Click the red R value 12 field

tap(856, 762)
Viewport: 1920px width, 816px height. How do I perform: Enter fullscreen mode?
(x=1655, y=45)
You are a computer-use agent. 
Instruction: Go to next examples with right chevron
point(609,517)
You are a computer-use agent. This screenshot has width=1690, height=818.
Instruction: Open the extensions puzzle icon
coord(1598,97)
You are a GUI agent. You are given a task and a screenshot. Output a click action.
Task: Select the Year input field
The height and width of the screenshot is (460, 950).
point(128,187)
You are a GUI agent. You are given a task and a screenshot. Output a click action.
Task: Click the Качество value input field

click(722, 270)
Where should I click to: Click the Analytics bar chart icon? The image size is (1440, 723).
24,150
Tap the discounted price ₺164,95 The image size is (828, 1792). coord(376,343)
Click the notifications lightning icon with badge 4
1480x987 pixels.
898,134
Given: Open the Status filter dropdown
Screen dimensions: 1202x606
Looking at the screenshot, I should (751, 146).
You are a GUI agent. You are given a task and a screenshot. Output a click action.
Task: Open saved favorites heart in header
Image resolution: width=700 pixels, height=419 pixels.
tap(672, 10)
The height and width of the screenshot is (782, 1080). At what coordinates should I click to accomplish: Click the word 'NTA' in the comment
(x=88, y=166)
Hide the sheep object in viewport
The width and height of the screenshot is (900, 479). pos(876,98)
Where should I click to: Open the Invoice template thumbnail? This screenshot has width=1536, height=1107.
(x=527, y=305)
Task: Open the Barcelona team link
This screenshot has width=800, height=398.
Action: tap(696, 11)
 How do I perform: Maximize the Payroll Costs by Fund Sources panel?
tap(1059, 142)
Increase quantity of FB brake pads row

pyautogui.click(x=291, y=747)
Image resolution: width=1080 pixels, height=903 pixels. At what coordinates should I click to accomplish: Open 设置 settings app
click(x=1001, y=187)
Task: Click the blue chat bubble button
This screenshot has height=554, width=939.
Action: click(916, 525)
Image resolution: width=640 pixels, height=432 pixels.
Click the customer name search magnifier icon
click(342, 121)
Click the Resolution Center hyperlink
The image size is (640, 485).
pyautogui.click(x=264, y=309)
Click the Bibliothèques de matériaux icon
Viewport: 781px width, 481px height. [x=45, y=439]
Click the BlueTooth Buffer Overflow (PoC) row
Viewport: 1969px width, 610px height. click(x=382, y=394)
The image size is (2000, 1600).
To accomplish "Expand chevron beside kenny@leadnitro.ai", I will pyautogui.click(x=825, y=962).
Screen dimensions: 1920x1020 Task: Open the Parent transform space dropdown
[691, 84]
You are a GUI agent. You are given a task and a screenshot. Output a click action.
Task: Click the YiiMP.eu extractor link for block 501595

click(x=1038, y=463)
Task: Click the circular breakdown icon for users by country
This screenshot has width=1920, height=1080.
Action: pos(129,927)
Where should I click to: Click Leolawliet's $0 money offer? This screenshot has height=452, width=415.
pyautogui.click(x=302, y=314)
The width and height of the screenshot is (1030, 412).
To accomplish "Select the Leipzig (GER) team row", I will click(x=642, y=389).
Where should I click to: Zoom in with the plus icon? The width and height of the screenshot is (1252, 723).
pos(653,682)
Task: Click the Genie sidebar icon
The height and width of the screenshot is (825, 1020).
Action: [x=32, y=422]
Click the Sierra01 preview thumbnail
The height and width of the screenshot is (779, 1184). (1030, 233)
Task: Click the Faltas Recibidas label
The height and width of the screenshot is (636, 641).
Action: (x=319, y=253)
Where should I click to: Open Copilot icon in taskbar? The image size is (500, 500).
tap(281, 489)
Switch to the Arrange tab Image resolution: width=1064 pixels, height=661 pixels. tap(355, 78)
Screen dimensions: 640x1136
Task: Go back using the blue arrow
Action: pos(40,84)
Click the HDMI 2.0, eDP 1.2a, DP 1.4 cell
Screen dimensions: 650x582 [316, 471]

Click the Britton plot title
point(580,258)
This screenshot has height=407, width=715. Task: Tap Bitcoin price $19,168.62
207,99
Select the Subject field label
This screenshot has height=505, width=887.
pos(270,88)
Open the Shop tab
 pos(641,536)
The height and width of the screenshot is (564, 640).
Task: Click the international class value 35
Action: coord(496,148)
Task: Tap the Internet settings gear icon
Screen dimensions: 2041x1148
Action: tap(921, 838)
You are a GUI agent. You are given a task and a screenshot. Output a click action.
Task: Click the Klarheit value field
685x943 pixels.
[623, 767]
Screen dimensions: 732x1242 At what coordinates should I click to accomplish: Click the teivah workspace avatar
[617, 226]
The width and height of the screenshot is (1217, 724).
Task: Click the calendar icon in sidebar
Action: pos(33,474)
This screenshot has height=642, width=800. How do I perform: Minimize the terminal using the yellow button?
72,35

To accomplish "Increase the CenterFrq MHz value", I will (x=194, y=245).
* * *
The output must consist solely of the lines from the one containing "685x943 pixels." through the end of the listing, unaltered.

685x943 pixels.
[623, 767]
Screen dimensions: 732x1242 At what coordinates should I click to accomplish: Click the teivah workspace avatar
[617, 226]
The width and height of the screenshot is (1217, 724).
Task: Click the calendar icon in sidebar
Action: pos(33,474)
This screenshot has height=642, width=800. How do I perform: Minimize the terminal using the yellow button?
72,35

To accomplish "Increase the CenterFrq MHz value", I will (x=194, y=245).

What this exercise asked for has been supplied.